This was published under the 2010 to 2015 Conservative and Liberal Democrat coalition government
Landlords with properties in the West Midlands will face financial penalties if they rent to illegal migrants under legislation launched on 1 December 2014.
Private landlords, letting agents and homeowners who let rooms will need to check the right of prospective tenants to be in the country if they want to avoid potentially facing a penalty of up to £3,000.
The legislation is initially being implemented in parts of the West Midlands including Birmingham, Walsall, Sandwell, Dudley and Wolverhampton.
The government announced in September that the new ‘right to rent’ measures, introduced as part of the Immigration Act, would be phased in across the country.
Immigration and Security Minister James Brokenshire said:
We are building an immigration system that is fair to British citizens and legitimate migrants and tough on those who abuse the system or flout the law.
The right to rent checks will be quick and simple, but will make it more difficult for immigration offenders to stay in the country when they have no right to be here.
They will also act as a new line of attack against unscrupulous landlords who exploit people by renting out overcrowded and unsafe accommodation.
Landlords will need to see evidence of a person’s identity and citizenship, for example a passport or biometric residence permit. Many responsible landlords already do this, and most legal tenants will have the correct documentation to hand.

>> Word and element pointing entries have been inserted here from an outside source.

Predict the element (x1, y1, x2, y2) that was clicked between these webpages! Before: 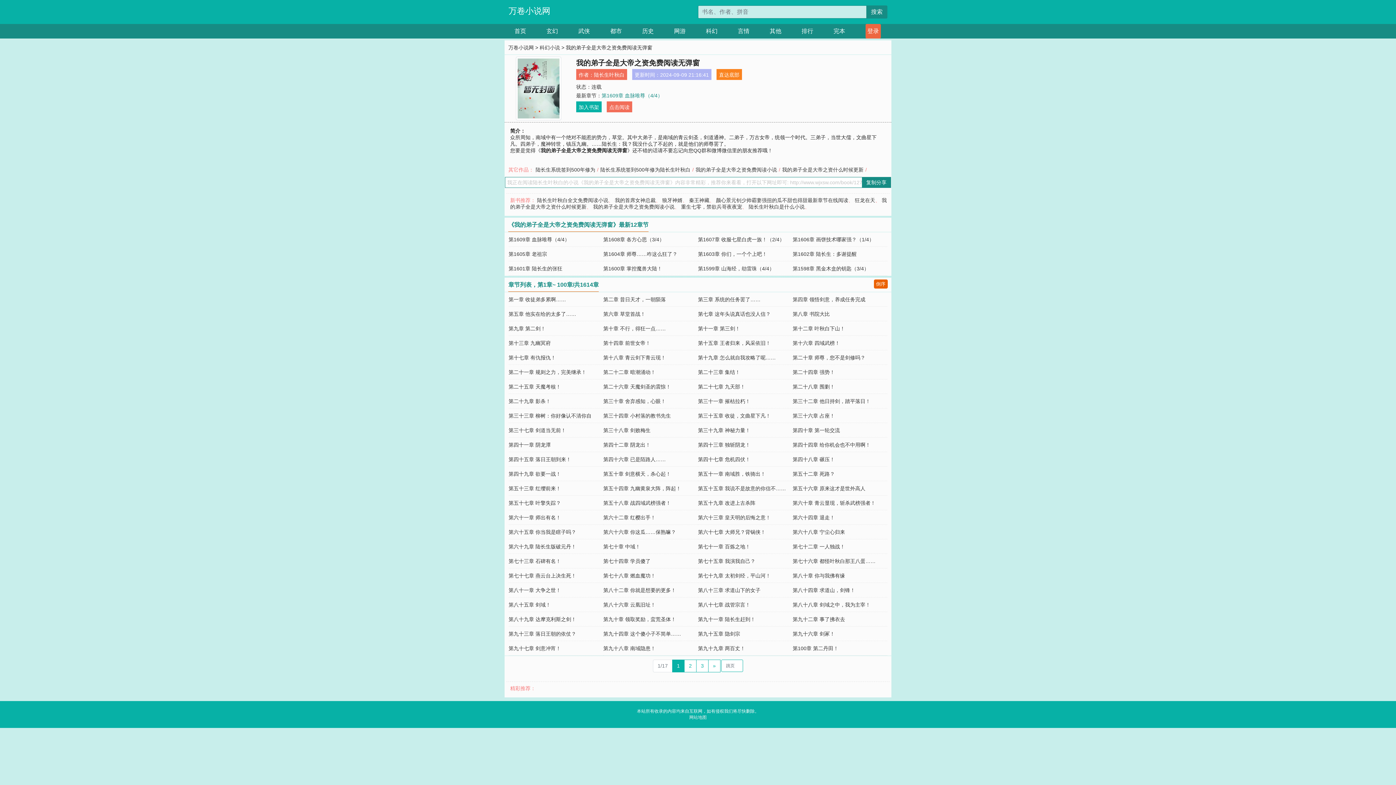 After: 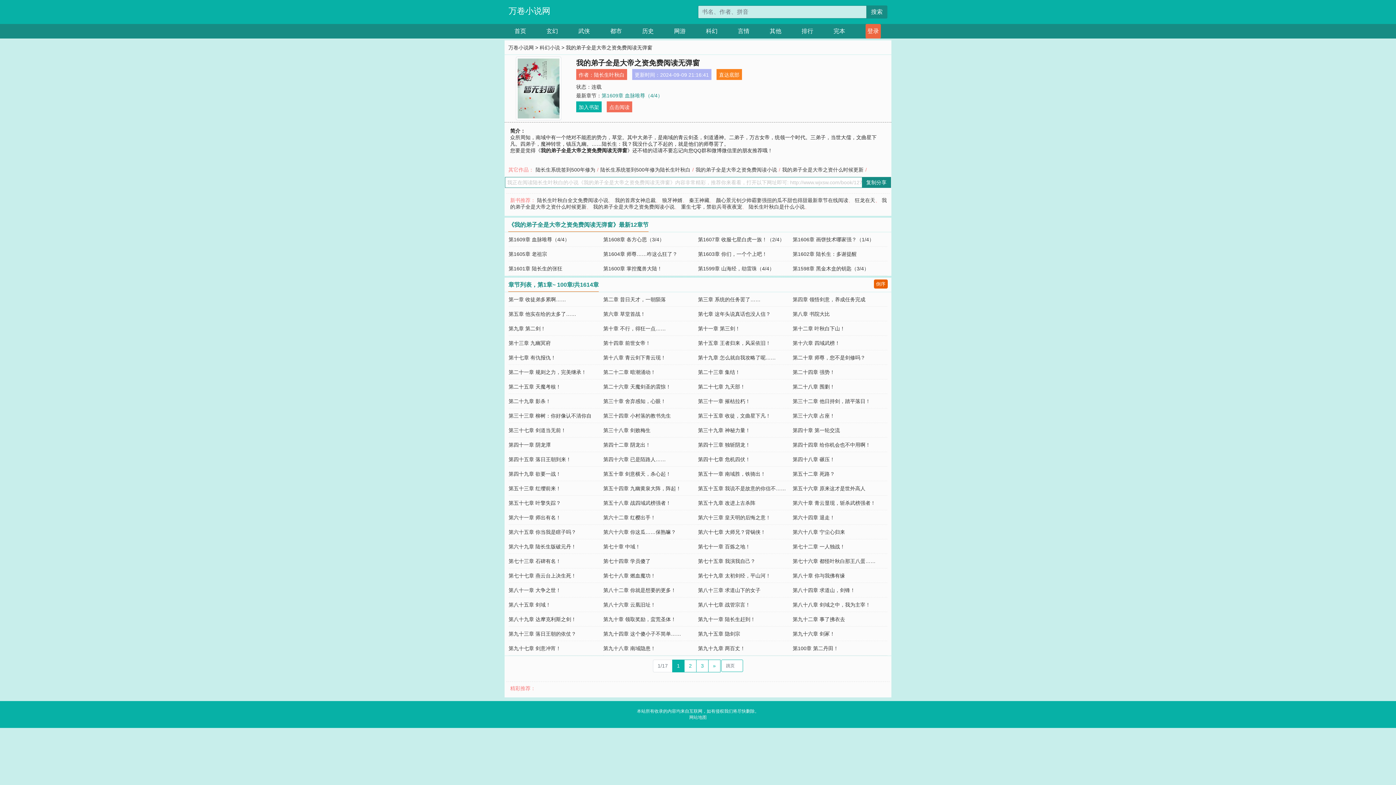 Action: bbox: (578, 104, 599, 110) label: 加入书架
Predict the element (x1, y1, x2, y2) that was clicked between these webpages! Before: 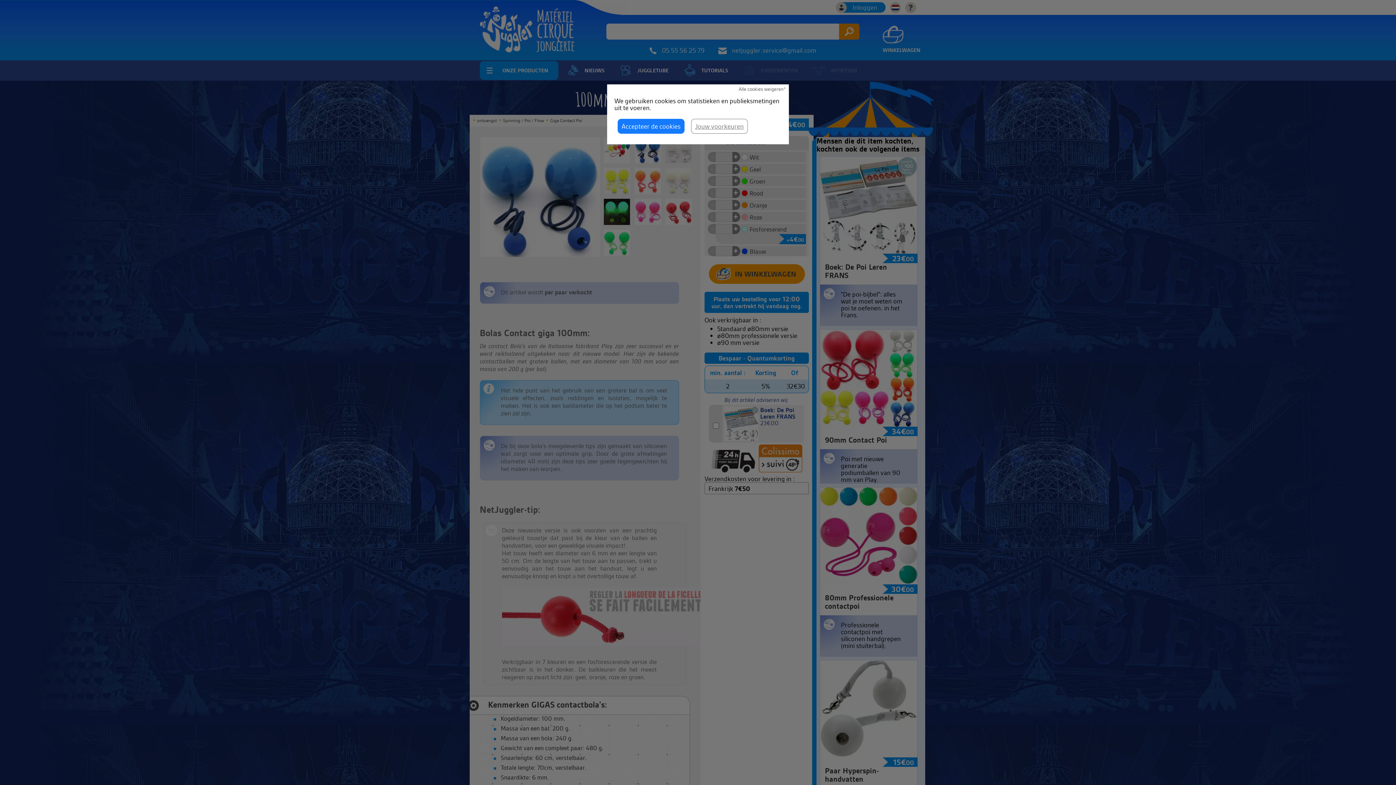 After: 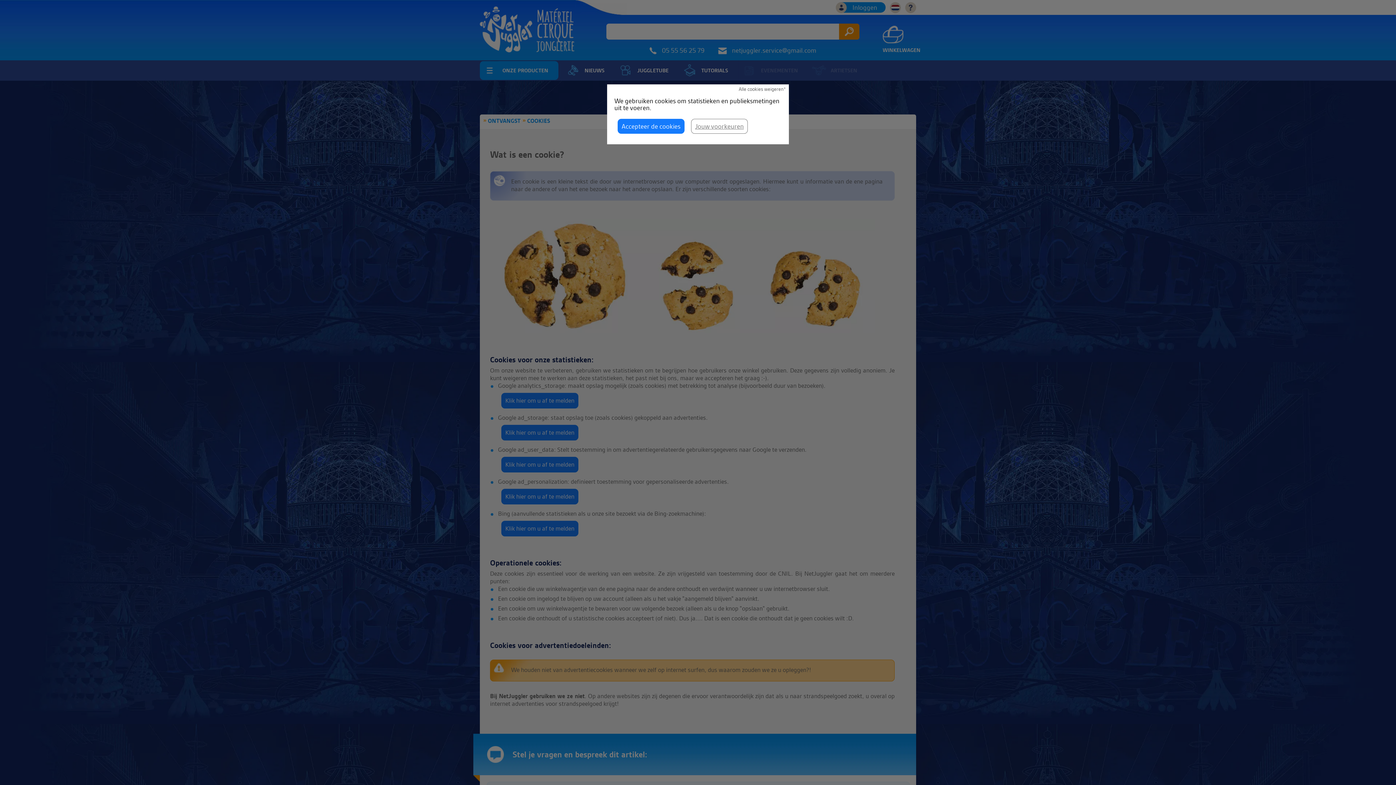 Action: label: Jouw voorkeuren bbox: (691, 118, 748, 133)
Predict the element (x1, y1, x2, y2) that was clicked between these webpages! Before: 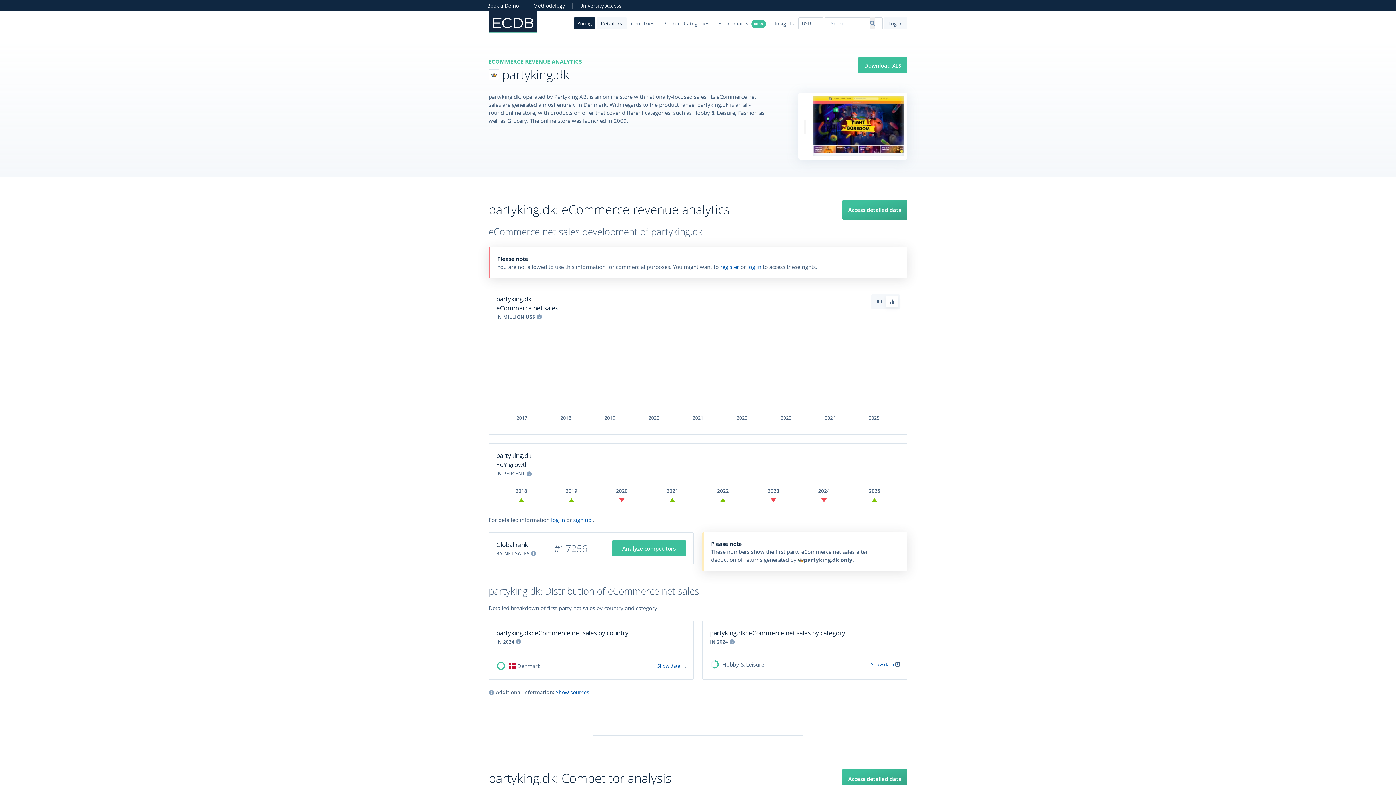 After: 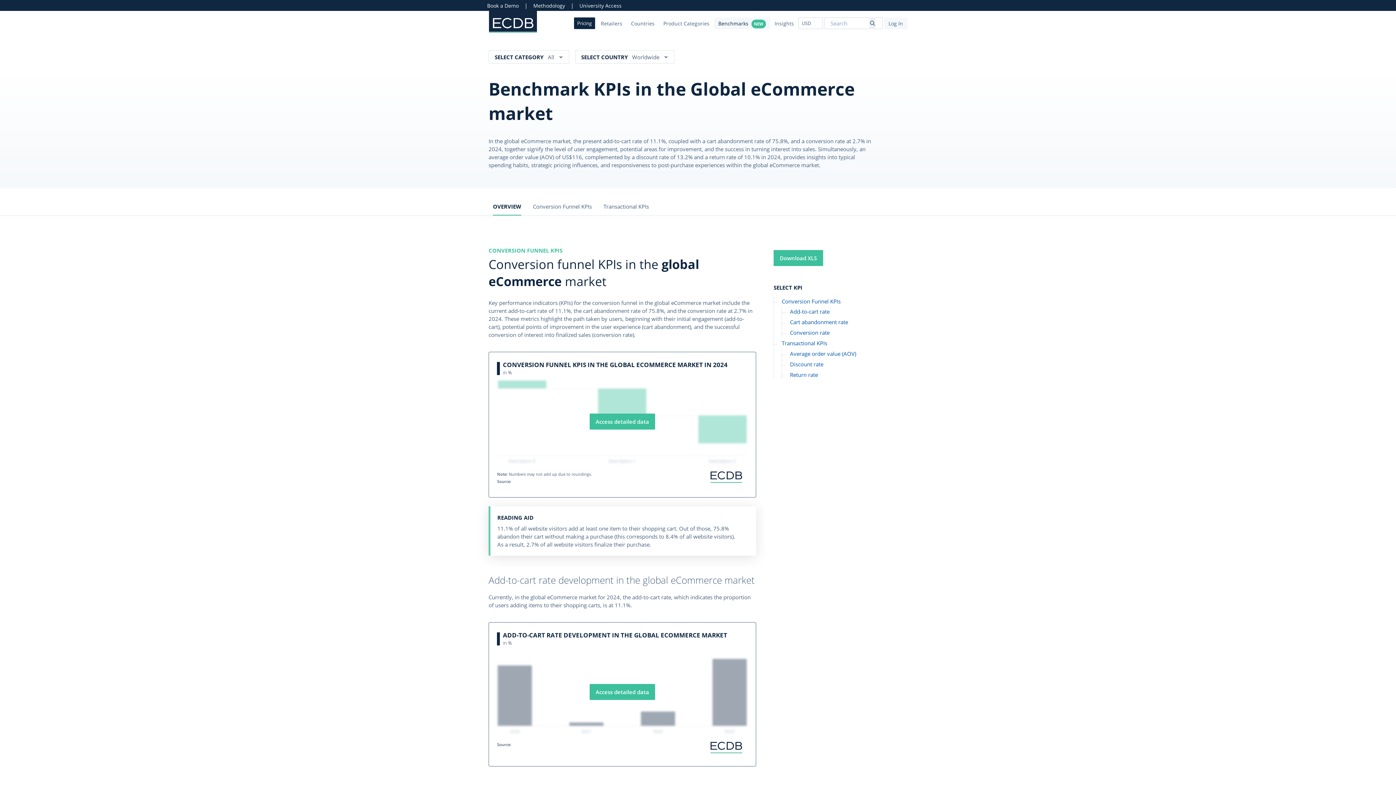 Action: bbox: (714, 17, 770, 29) label: Benchmarks NEW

In most cases landlords will be able to carry out these simple checks without the need to contact the Home Office. In a limited number of cases, such as where tenants do not have their documents due to an ongoing Home Office application, landlords can request a check using the ‘right to rent’ tool. They will receive an answer within two working days to confirm whether they can let to a particular individual.
Landlords can also use the tool see if the checks have launched in their area and what their responsibilities are. There is a helpline on 0300 069 9799.